## WORK TASK:
Which lines of the data include the string "Expand"? List them all.

[[ RECORDS TO USE open ]]

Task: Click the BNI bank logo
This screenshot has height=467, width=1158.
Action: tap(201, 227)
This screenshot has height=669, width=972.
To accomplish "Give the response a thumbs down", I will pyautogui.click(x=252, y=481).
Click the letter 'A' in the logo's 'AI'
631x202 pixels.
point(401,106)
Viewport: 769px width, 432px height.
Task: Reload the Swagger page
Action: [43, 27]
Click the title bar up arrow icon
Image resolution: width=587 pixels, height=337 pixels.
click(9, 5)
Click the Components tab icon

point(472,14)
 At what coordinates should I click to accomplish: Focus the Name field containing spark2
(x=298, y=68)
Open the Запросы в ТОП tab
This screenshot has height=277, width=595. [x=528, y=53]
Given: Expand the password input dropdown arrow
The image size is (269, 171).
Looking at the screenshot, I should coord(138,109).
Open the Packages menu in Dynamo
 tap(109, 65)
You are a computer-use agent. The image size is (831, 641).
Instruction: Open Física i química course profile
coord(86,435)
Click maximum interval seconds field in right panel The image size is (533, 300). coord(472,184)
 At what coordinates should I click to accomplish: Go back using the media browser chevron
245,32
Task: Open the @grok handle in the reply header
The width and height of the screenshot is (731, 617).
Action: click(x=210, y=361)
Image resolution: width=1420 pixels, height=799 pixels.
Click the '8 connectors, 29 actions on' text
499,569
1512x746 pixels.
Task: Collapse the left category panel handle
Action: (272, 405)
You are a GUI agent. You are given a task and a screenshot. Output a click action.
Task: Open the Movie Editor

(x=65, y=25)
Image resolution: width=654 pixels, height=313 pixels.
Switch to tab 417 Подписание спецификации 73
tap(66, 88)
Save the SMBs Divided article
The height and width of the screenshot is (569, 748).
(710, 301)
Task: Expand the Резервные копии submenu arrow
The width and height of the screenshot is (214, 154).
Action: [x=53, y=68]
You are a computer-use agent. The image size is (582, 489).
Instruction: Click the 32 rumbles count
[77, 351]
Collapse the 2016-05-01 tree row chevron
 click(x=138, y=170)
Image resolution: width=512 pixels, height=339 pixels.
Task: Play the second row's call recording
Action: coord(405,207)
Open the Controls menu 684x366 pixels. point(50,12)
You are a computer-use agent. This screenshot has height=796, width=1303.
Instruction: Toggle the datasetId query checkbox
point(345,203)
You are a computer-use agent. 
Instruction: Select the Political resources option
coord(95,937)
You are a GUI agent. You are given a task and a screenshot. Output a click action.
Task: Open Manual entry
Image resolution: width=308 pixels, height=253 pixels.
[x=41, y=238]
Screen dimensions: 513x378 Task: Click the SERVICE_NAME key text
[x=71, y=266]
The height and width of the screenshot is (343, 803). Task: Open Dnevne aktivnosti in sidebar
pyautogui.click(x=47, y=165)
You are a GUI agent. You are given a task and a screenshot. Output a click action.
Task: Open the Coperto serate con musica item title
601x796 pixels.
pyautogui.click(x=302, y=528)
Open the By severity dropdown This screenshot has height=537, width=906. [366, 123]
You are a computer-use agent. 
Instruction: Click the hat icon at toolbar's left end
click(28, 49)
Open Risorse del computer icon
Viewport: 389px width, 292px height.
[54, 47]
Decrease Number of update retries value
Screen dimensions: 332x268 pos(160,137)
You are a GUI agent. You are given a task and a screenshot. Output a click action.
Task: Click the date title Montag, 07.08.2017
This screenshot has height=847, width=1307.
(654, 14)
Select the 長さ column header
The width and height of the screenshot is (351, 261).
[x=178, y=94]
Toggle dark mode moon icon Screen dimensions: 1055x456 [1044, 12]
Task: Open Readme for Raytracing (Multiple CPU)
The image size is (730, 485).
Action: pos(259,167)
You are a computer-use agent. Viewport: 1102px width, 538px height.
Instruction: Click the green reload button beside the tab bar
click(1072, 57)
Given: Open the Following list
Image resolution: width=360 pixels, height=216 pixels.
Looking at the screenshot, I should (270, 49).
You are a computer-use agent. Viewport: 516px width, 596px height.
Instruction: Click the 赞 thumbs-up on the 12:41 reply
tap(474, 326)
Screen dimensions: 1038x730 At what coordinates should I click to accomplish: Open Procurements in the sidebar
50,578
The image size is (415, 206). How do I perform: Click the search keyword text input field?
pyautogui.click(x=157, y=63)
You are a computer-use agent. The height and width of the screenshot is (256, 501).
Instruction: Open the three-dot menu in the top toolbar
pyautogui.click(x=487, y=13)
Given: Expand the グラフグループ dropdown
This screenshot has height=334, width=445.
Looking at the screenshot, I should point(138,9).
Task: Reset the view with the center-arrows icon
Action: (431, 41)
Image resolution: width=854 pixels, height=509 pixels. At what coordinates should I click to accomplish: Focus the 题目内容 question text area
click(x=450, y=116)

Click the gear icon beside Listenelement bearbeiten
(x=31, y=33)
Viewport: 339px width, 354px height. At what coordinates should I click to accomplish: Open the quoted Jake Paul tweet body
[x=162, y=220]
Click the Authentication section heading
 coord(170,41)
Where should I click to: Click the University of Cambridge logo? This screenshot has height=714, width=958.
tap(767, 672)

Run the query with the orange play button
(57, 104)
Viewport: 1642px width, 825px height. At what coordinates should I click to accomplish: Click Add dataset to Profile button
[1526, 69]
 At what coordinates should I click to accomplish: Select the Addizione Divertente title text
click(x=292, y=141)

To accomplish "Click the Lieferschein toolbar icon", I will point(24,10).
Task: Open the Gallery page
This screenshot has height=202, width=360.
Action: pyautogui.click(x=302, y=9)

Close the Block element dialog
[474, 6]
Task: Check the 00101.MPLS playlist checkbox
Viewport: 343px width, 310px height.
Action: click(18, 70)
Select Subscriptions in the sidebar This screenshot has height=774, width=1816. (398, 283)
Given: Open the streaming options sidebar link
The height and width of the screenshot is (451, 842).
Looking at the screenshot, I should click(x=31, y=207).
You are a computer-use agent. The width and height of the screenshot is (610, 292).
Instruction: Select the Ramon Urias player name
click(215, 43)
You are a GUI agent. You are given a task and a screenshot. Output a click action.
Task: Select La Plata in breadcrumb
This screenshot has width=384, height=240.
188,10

[[ RECORDS TO USE closed ]]

## EXERCISE SOLUTION:
Given: Expand the password input dropdown arrow
Task: Expand the Резервные копии submenu arrow
Given: Expand the グラフグループ dropdown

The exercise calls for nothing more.